Unfortunately, a growing population, increased economic pressures, and stricter city government meant a slow decline for the old markets. As Porto grew, City Hall wanted the markets moved away from the nicer parts of the city that they'd helped make so economically successful. But while that was a problem, the real death-knell for most of the small specialty markets were the rise of larger, all-in-one markets. Usually large buildings designed to house lots of smaller stalls, this is where the city's government consolidated the smaller markets they kicked off the streets. Of course, in a turn of irony, so many of these markets would eventually be rendered obsolete by large malls and box stores.

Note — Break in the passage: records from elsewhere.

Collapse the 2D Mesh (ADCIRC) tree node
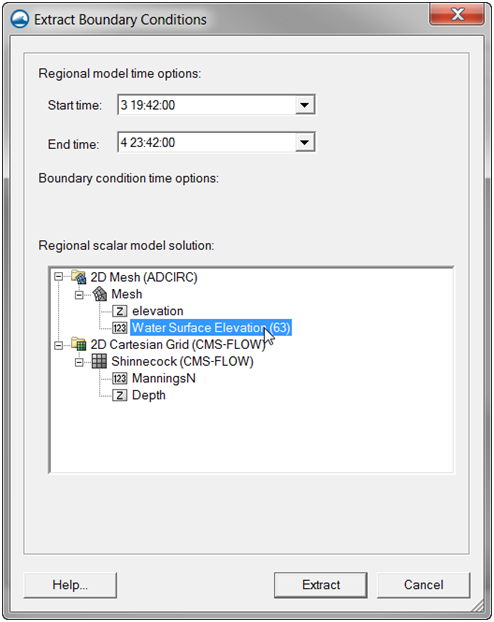The width and height of the screenshot is (494, 622). pyautogui.click(x=59, y=277)
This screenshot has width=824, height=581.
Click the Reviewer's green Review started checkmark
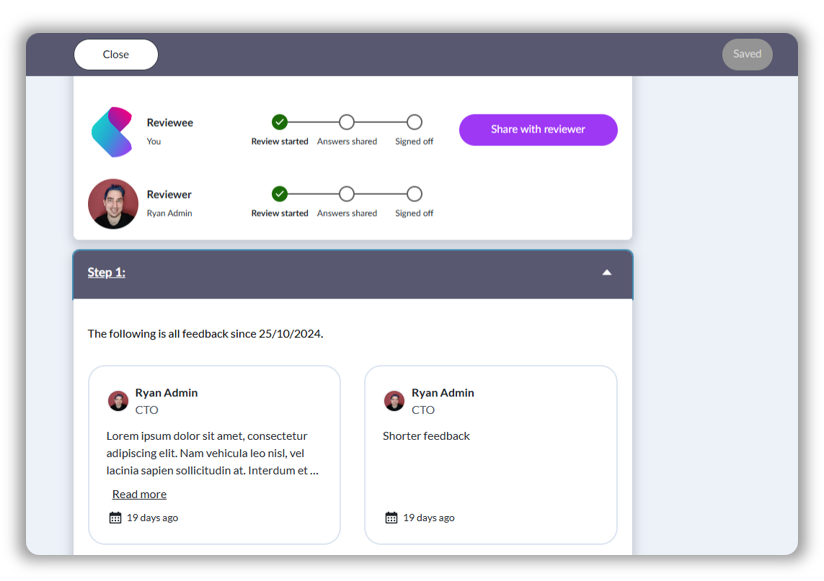click(x=280, y=194)
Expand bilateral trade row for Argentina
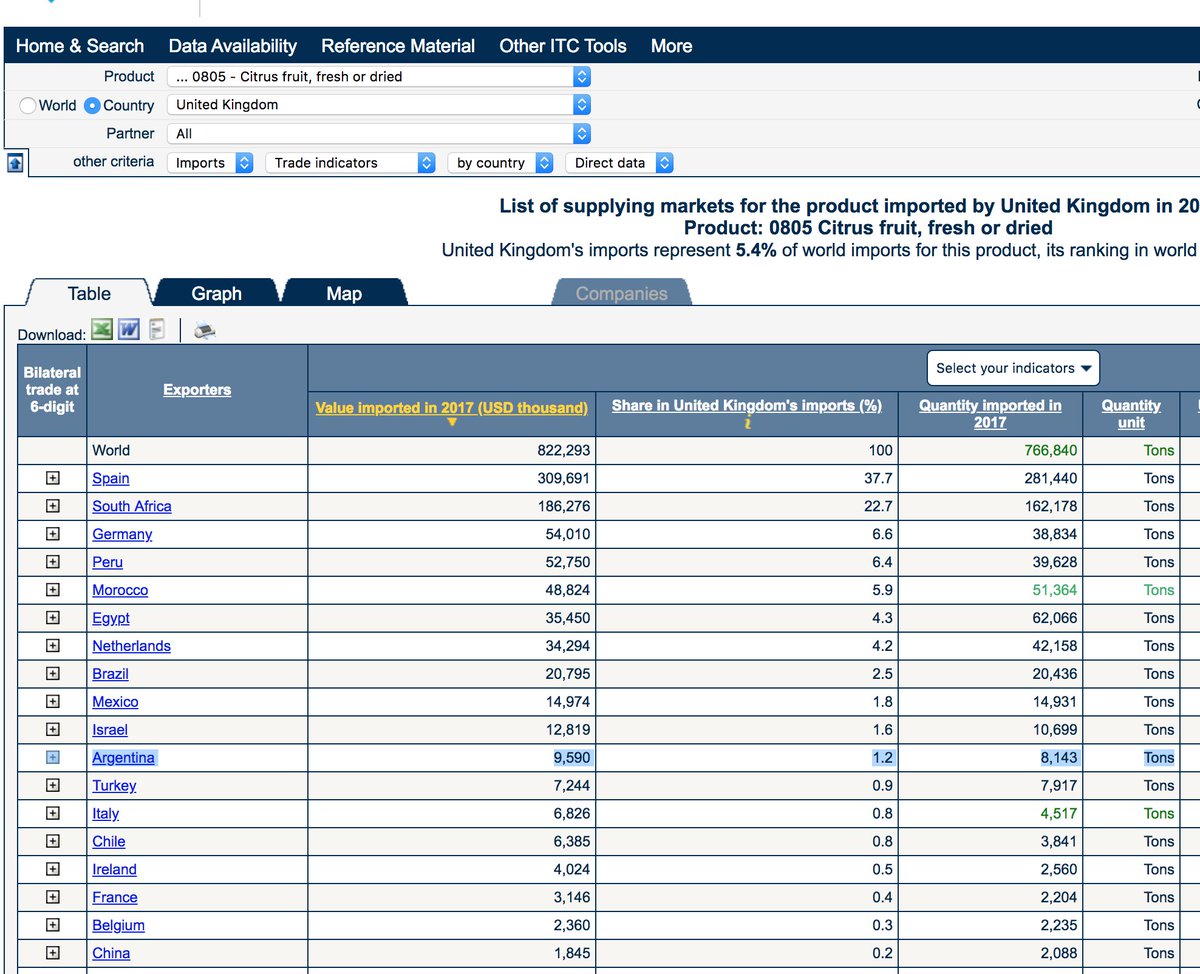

This isn't to say that Porto has no markets though! On the contrary, there are about a half-dozen large-scale markets like the Mercado do Bolhão and Mercado Beira-Rio, where you can buy fresh fruits, vegetables, fish, wine, and everything else. And there are dozens of small-scale, open-air markets scattered around the city (usually referred to as feiras, from what I can tell). So while markets not be as common as they were in the heydays of the mid-1800s, there are still a lot of them in the city, especially the older portions (and so a lot of inspiration to be had by walking around them).